Why this beats the bolt-on approach
You could get some of this by giving Claude a generic HTTP tool and your API docs. The native server is better in the ways that matter:
- It's typed and discoverable. The assistant sees named tools with schemas, not a REST surface it has to reverse-engineer, so it calls them correctly the first time.
- It's scoped. Read-only really means read-only; the boundary is enforced server-side, not requested politely in a prompt.
- It's yours. The whole path is your instance on your Cloudflare account. No third-party AI-IoT service is brokering access to your devices, and nothing about it can be discontinued on you.
Where it's going
The interesting frontier isn't voice-controlling one bulb — Home Assistant does that well. It's an agent with read access to a fleet of your own sensors and the judgment to reason across them: correlate the energy monitor's spike with the temperature log, notice the greenhouse trend before it becomes a problem, draft the automation and let you approve it. The tools to do that ship in the box
today; the assistant supplies the reasoning. Turn the server on read-only, connect Claude, and ask it what it notices about your data — it's the fastest way to see why this is more than a novelty.
Notes
- Off by default, owner-gated, writes separate. Three deliberate gates before an AI touches hardware; no delete tools ever.
- Your own endpoint. MCP served from your Cloudflare account — no AI-IoT vendor in the path.
- Open protocol. Standard MCP; Claude is the reference client, but any MCP-capable assistant connects the same way.
FAQ
What is an MCP server, and why would my IoT platform have one?
MCP (Model Context Protocol) is the open standard AI assistants like Claude use to call external tools. An MCP server exposes a set of tools an agent can invoke — and when your IoT backend is the server, those tools are your devices: read this sensor, set that variable, create an automation. It's the difference between pasting sensor readings into a chat and letting the assistant query and control the hardware directly.
Is it safe to let an AI control my hardware?
nodrix is built so the answer stays yes. The MCP server is off by default and only the instance owner can enable it. Even then it comes up read-only: the management tools that can write a variable or create an automation are behind a second switch, so an assistant can look at your data without any ability to command hardware until you explicitly turn writes on. There are no delete tools at all. You're granting capabilities deliberately, one gate at a time.

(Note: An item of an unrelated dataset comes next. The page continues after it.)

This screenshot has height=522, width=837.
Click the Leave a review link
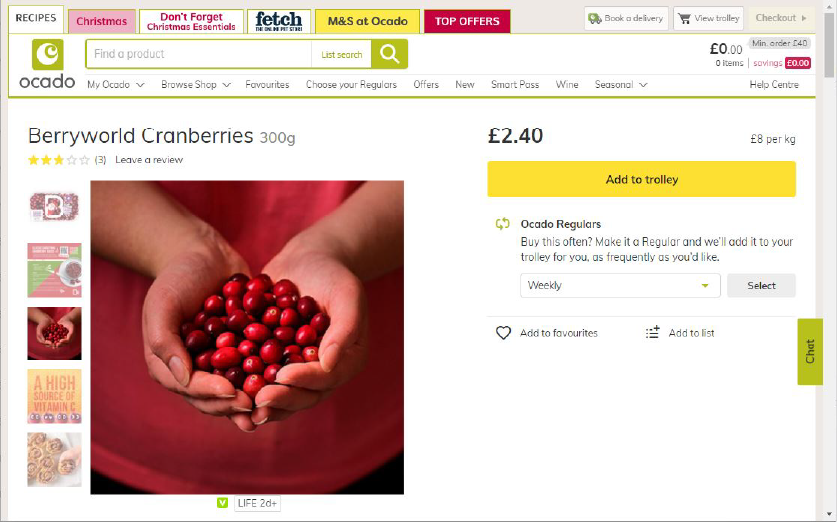click(x=149, y=160)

How is this different from the Home Assistant MCP server?
Home Assistant's MCP server is built for Home Assistant's world — off-the-shelf smart-home devices on your local network, exposed through its Assist API. nodrix's is built for the other world: your own custom hardware — an ESP32 you flashed — reporting to your own cloud over plain HTTPS. If your project is a store-bought bulb, use Home Assistant. If it's a board you wrote the firmware for, this is the path that doesn't require running a local hub.
Which AI assistants can connect?
Anything that speaks MCP. Claude (Desktop, Code, and the web connector) is the reference client, and the server also works with other MCP-capable tools. nodrix exposes both a bearer-token endpoint for programmatic clients and an OAuth endpoint for the ones that authenticate interactively, so you connect whichever way your client expects.
Does Claude need my hardware to be online to answer questions?
For live state, yes — reading a sensor's current value asks your instance, which holds what the device last reported. But the history lives in your instance regardless, so Claude can analyze a week of temperature data whether or not the board is awake right now. A deep-sleeping battery sensor's last reading is always queryable.